Pictures appear among the records below and must be omitted. Repeat exactly the lines from the line with "Screen dimensions: 590x339" to the line with "You are a computer-use", both included.

RECORDS PROVIDED:

- - - - -

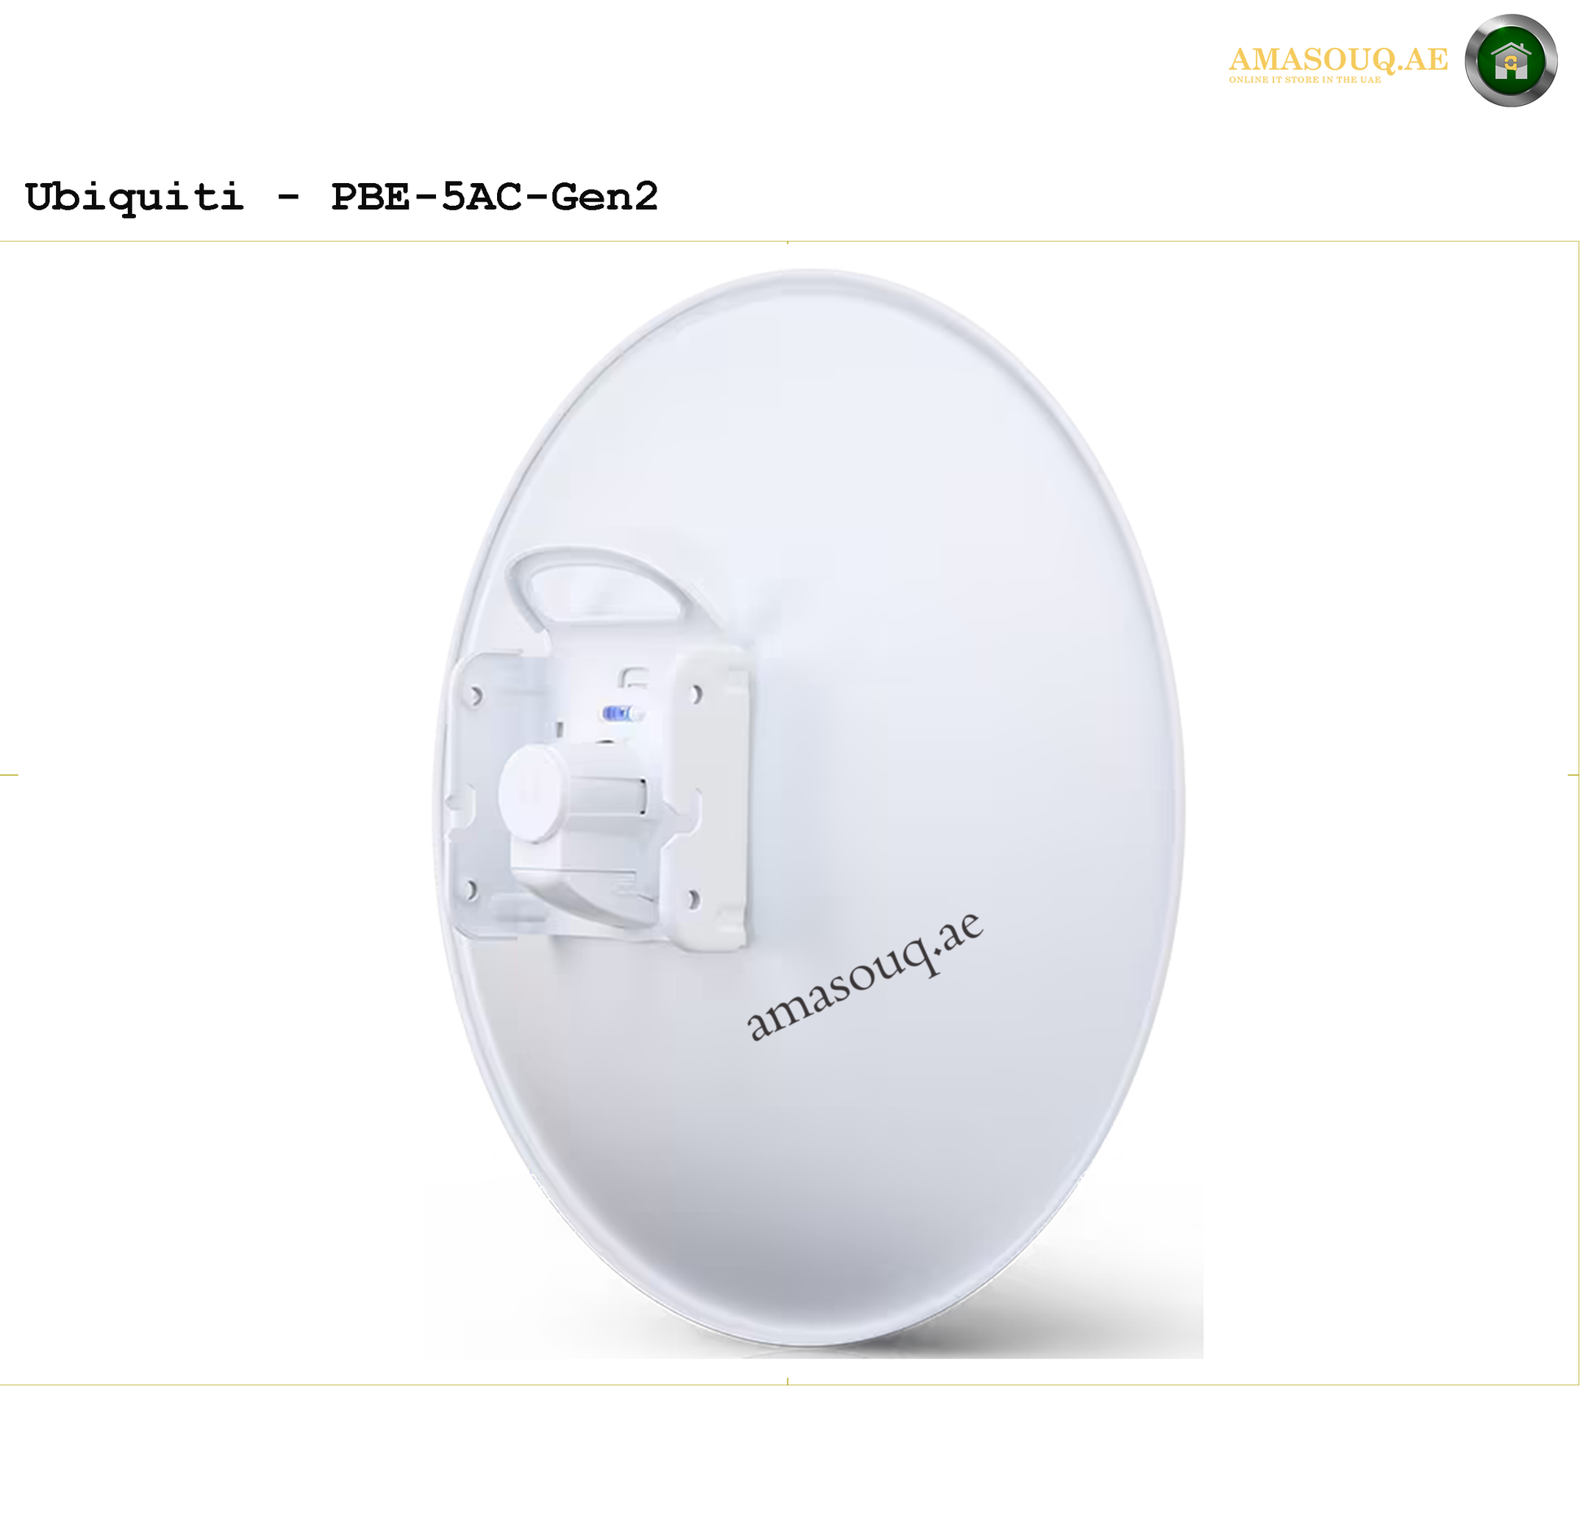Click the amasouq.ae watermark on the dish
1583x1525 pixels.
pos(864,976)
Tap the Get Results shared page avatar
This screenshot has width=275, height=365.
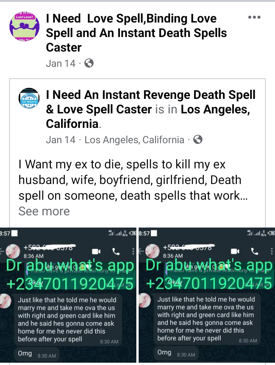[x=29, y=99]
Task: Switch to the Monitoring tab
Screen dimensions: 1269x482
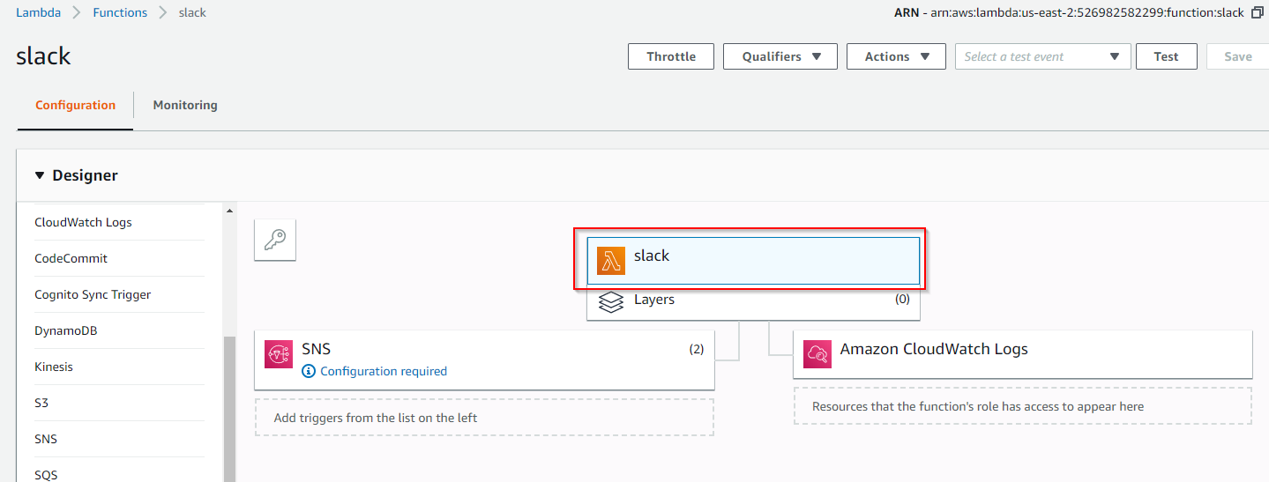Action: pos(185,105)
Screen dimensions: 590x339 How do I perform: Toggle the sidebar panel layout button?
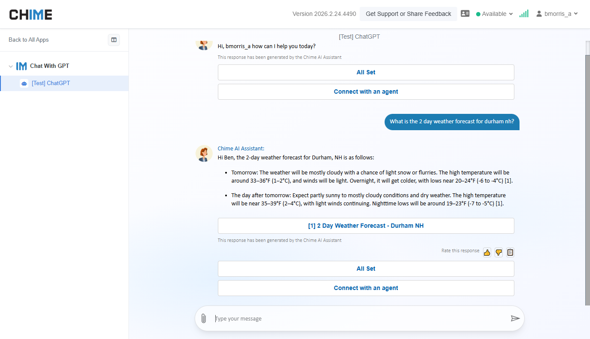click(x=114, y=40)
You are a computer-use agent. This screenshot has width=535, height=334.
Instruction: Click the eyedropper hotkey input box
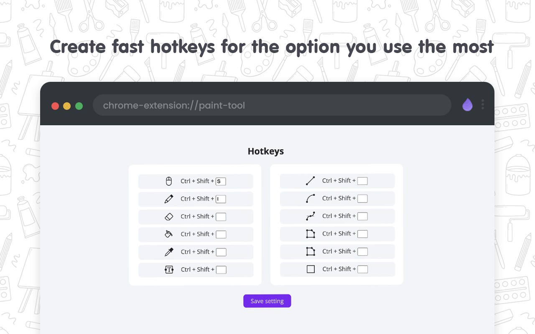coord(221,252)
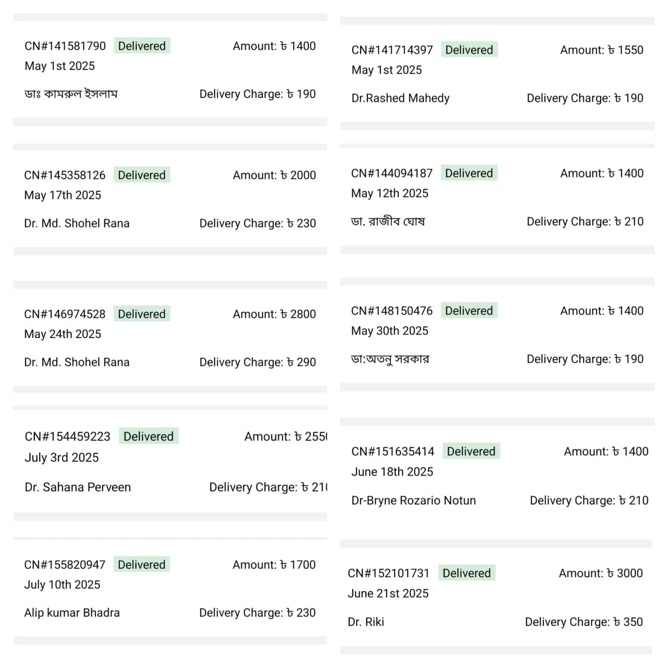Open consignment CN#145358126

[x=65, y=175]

- - - - -

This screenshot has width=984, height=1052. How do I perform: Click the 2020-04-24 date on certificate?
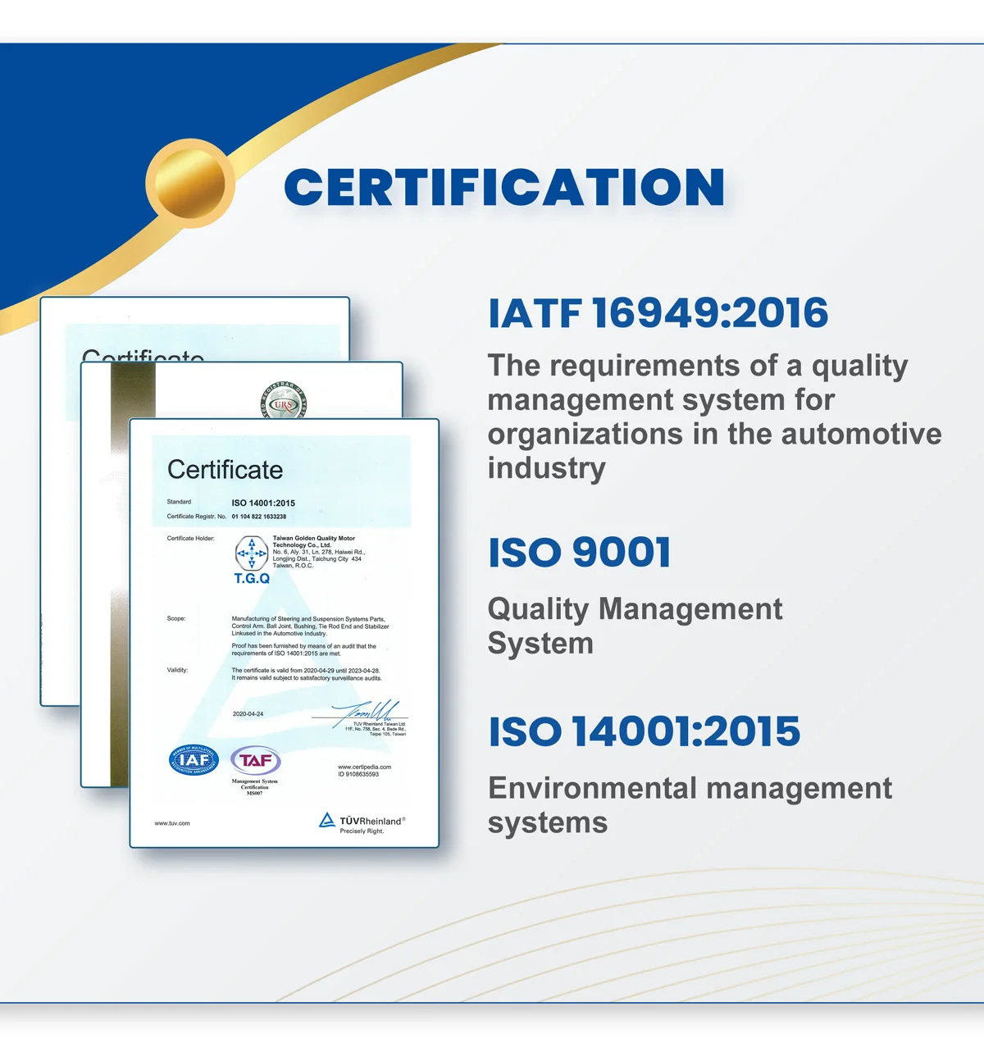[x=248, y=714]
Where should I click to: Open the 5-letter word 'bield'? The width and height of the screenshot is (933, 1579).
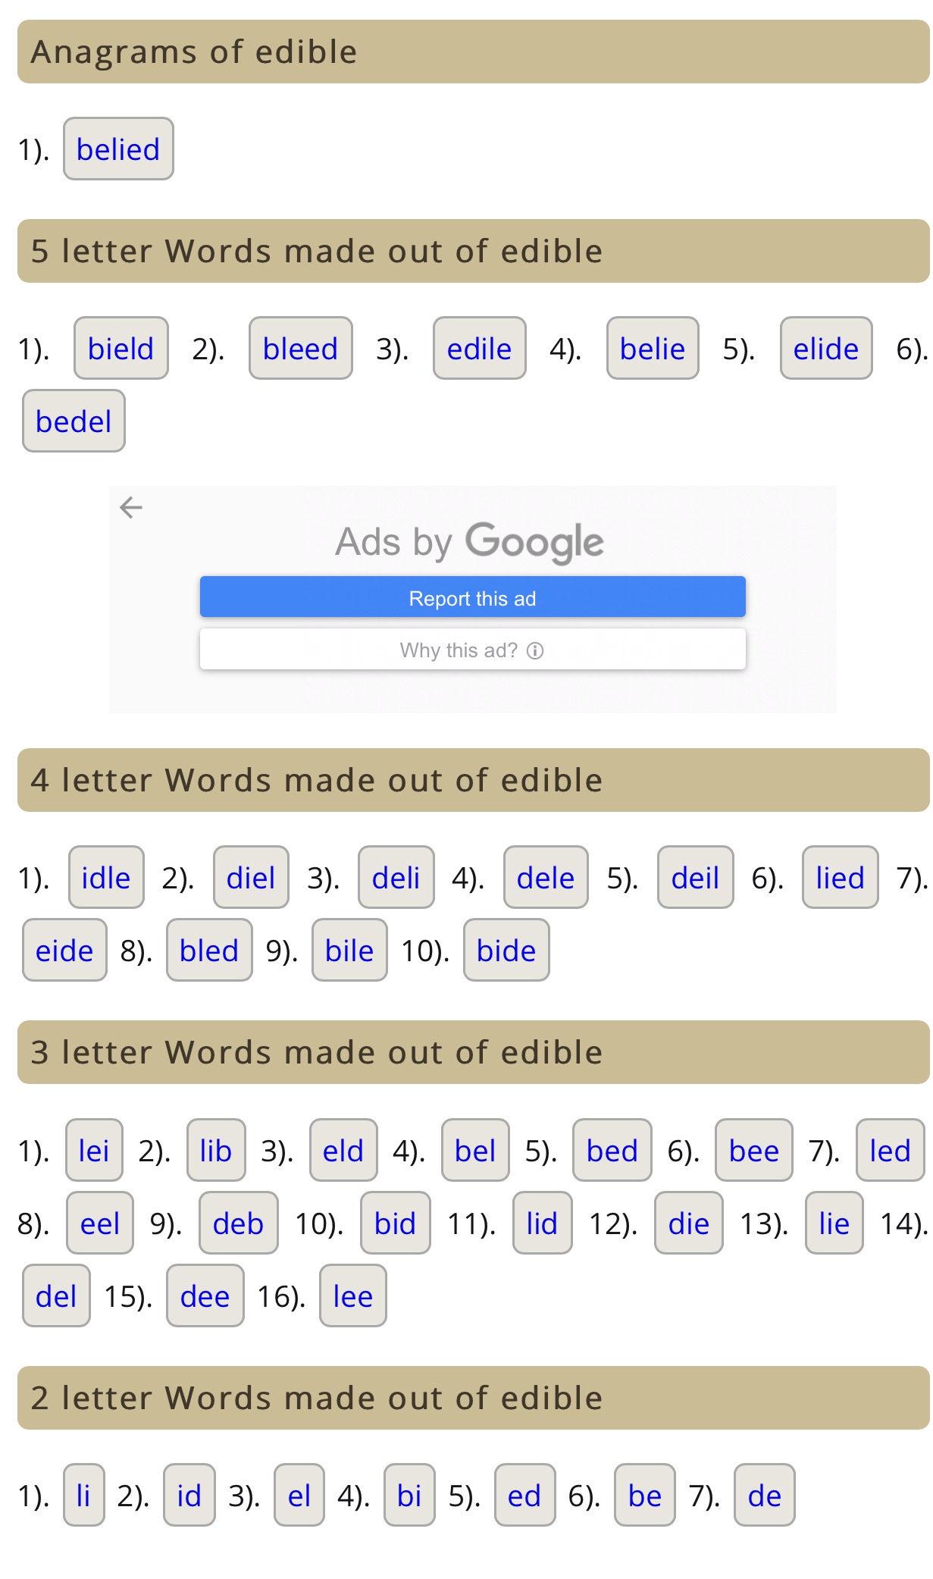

- - - - -

RESPONSE TO THIS EXERCISE:
Screen dimensions: 590x339 How do I perform: Toggle the sidebar panel layout button?
click(x=114, y=40)
You are a computer-use agent. This screenshot has width=535, height=334.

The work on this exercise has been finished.